Your objective:
Every record below should appear in your answer, copied exactly.

Materials provided section start

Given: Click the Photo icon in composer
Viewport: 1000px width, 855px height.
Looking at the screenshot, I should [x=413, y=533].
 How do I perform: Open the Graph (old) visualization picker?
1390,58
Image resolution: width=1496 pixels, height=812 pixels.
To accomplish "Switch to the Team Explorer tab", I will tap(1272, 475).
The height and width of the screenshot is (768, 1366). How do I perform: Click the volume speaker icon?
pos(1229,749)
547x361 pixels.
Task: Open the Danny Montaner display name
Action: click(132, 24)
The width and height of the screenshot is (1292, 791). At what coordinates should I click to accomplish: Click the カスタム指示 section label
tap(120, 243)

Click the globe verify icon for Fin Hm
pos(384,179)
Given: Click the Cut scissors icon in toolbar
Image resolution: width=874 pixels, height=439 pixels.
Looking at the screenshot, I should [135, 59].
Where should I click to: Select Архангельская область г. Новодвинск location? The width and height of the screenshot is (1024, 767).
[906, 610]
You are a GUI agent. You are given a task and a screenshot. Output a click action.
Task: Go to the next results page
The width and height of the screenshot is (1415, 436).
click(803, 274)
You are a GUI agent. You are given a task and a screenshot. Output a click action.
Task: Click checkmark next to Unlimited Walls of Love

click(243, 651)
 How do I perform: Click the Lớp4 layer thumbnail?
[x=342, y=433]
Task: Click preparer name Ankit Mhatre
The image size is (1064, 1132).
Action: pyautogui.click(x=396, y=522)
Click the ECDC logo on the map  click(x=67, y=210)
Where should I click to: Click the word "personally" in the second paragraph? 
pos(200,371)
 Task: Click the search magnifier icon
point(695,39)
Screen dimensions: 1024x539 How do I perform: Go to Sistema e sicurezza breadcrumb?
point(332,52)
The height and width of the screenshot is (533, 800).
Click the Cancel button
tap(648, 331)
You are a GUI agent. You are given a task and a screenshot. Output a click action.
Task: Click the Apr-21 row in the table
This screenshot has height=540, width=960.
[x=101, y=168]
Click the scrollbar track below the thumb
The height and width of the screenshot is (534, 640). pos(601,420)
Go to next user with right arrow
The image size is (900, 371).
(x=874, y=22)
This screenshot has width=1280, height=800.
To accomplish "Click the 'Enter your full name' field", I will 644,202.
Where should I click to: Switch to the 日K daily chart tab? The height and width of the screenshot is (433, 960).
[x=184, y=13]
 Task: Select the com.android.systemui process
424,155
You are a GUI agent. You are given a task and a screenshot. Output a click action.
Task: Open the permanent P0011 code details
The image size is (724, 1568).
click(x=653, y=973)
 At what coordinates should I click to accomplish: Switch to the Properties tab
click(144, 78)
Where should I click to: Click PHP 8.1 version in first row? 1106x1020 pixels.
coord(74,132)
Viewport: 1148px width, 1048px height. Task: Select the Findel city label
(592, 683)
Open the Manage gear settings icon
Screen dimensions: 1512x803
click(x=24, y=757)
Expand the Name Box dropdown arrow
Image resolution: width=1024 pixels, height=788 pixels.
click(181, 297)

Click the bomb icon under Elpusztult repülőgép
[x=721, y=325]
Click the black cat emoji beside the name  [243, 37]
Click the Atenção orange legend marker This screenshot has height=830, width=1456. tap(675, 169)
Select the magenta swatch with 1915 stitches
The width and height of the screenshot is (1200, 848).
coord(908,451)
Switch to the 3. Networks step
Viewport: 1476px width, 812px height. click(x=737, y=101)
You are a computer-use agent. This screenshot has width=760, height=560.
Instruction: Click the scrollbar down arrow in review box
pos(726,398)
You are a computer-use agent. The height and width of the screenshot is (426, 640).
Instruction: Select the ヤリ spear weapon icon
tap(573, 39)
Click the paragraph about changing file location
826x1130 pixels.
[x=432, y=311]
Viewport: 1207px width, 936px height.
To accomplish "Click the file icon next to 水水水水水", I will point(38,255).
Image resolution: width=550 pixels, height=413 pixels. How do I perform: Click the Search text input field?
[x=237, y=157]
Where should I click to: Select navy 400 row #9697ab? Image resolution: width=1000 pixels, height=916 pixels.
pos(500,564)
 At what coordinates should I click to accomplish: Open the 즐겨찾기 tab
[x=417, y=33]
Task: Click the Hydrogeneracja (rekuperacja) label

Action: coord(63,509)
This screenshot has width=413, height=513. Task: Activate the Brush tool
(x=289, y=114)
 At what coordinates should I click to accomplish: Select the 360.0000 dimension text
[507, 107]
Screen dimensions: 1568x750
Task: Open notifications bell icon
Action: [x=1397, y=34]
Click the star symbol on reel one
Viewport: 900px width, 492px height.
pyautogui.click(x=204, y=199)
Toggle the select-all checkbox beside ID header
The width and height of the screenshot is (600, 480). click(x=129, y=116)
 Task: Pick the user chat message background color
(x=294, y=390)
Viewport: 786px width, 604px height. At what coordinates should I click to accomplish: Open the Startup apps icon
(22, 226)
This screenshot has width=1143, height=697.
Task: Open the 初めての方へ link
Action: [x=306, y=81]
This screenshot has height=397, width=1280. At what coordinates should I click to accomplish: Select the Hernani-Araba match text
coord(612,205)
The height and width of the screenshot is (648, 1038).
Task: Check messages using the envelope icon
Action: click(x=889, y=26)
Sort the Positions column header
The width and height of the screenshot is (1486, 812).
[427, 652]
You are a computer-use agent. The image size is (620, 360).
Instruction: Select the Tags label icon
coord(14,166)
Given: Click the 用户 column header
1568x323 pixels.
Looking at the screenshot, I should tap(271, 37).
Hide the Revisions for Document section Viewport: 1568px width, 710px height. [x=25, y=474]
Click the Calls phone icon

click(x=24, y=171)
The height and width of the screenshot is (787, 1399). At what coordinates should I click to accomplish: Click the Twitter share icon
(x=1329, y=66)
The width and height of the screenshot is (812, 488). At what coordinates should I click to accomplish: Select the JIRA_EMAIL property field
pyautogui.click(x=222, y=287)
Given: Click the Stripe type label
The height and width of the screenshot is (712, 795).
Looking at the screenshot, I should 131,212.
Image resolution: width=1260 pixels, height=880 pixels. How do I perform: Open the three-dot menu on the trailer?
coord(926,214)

Materials provided section end

Reply to the task:
Given: Click the Photo icon in composer
Viewport: 1000px width, 855px height.
Looking at the screenshot, I should [x=413, y=533].
 How do I perform: Open the Graph (old) visualization picker?
1390,58
Image resolution: width=1496 pixels, height=812 pixels.
To accomplish "Switch to the Team Explorer tab", I will tap(1272, 475).
The height and width of the screenshot is (768, 1366). How do I perform: Click the volume speaker icon?
pos(1229,749)
547x361 pixels.
Task: Open the Danny Montaner display name
Action: click(132, 24)
The width and height of the screenshot is (1292, 791). At what coordinates should I click to accomplish: Click the カスタム指示 section label
tap(120, 243)

Click the globe verify icon for Fin Hm
pos(384,179)
Given: Click the Cut scissors icon in toolbar
Image resolution: width=874 pixels, height=439 pixels.
Looking at the screenshot, I should [135, 59].
Where should I click to: Select Архангельская область г. Новодвинск location? The width and height of the screenshot is (1024, 767).
[906, 610]
You are a GUI agent. You are given a task and a screenshot. Output a click action.
Task: Go to the next results page
The width and height of the screenshot is (1415, 436).
click(803, 274)
You are a GUI agent. You are given a task and a screenshot. Output a click action.
Task: Click checkmark next to Unlimited Walls of Love

click(243, 651)
 How do I perform: Click the Lớp4 layer thumbnail?
[x=342, y=433]
Task: Click preparer name Ankit Mhatre
The image size is (1064, 1132).
Action: pyautogui.click(x=396, y=522)
Click the ECDC logo on the map  click(x=67, y=210)
Where should I click to: Click the word "personally" in the second paragraph? 
pos(200,371)
 Task: Click the search magnifier icon
point(695,39)
Screen dimensions: 1024x539 How do I perform: Go to Sistema e sicurezza breadcrumb?
point(332,52)
The height and width of the screenshot is (533, 800).
Click the Cancel button
tap(648, 331)
You are a GUI agent. You are given a task and a screenshot. Output a click action.
Task: Click the Apr-21 row in the table
This screenshot has height=540, width=960.
[x=101, y=168]
Click the scrollbar track below the thumb
The height and width of the screenshot is (534, 640). pos(601,420)
Go to next user with right arrow
The image size is (900, 371).
(x=874, y=22)
This screenshot has width=1280, height=800.
To accomplish "Click the 'Enter your full name' field", I will 644,202.
Where should I click to: Switch to the 日K daily chart tab? The height and width of the screenshot is (433, 960).
[x=184, y=13]
 Task: Select the com.android.systemui process
424,155
You are a GUI agent. You are given a task and a screenshot. Output a click action.
Task: Open the permanent P0011 code details
The image size is (724, 1568).
click(x=653, y=973)
 At what coordinates should I click to accomplish: Switch to the Properties tab
click(144, 78)
Where should I click to: Click PHP 8.1 version in first row? 1106x1020 pixels.
coord(74,132)
Viewport: 1148px width, 1048px height. Task: Select the Findel city label
(592, 683)
Open the Manage gear settings icon
Screen dimensions: 1512x803
click(x=24, y=757)
Expand the Name Box dropdown arrow
Image resolution: width=1024 pixels, height=788 pixels.
click(181, 297)

Click the bomb icon under Elpusztult repülőgép
[x=721, y=325]
Click the black cat emoji beside the name  [243, 37]
Click the Atenção orange legend marker This screenshot has height=830, width=1456. tap(675, 169)
Select the magenta swatch with 1915 stitches
The width and height of the screenshot is (1200, 848).
coord(908,451)
Switch to the 3. Networks step
Viewport: 1476px width, 812px height. click(x=737, y=101)
You are a computer-use agent. This screenshot has width=760, height=560.
Instruction: Click the scrollbar down arrow in review box
pos(726,398)
You are a computer-use agent. The height and width of the screenshot is (426, 640).
Instruction: Select the ヤリ spear weapon icon
tap(573, 39)
Click the paragraph about changing file location
826x1130 pixels.
[x=432, y=311]
Viewport: 1207px width, 936px height.
To accomplish "Click the file icon next to 水水水水水", I will point(38,255).
Image resolution: width=550 pixels, height=413 pixels. How do I perform: Click the Search text input field?
[x=237, y=157]
Where should I click to: Select navy 400 row #9697ab? Image resolution: width=1000 pixels, height=916 pixels.
pos(500,564)
 At what coordinates should I click to accomplish: Open the 즐겨찾기 tab
[x=417, y=33]
Task: Click the Hydrogeneracja (rekuperacja) label

Action: coord(63,509)
This screenshot has width=413, height=513. Task: Activate the Brush tool
(x=289, y=114)
 At what coordinates should I click to accomplish: Select the 360.0000 dimension text
[507, 107]
Screen dimensions: 1568x750
Task: Open notifications bell icon
Action: [x=1397, y=34]
Click the star symbol on reel one
Viewport: 900px width, 492px height.
pyautogui.click(x=204, y=199)
Toggle the select-all checkbox beside ID header
The width and height of the screenshot is (600, 480). click(x=129, y=116)
 Task: Pick the user chat message background color
(x=294, y=390)
Viewport: 786px width, 604px height. At what coordinates should I click to accomplish: Open the Startup apps icon
(22, 226)
This screenshot has width=1143, height=697.
Task: Open the 初めての方へ link
Action: [x=306, y=81]
This screenshot has height=397, width=1280. At what coordinates should I click to accomplish: Select the Hernani-Araba match text
coord(612,205)
The height and width of the screenshot is (648, 1038).
Task: Check messages using the envelope icon
Action: click(x=889, y=26)
Sort the Positions column header
The width and height of the screenshot is (1486, 812).
[427, 652]
You are a computer-use agent. The image size is (620, 360).
Instruction: Select the Tags label icon
coord(14,166)
Given: Click the 用户 column header
1568x323 pixels.
Looking at the screenshot, I should tap(271, 37).
Hide the Revisions for Document section Viewport: 1568px width, 710px height. [x=25, y=474]
Click the Calls phone icon

click(x=24, y=171)
The height and width of the screenshot is (787, 1399). At what coordinates should I click to accomplish: Click the Twitter share icon
(x=1329, y=66)
The width and height of the screenshot is (812, 488). At what coordinates should I click to accomplish: Select the JIRA_EMAIL property field
pyautogui.click(x=222, y=287)
Given: Click the Stripe type label
The height and width of the screenshot is (712, 795).
Looking at the screenshot, I should 131,212.
Image resolution: width=1260 pixels, height=880 pixels. How do I perform: Open the three-dot menu on the trailer?
coord(926,214)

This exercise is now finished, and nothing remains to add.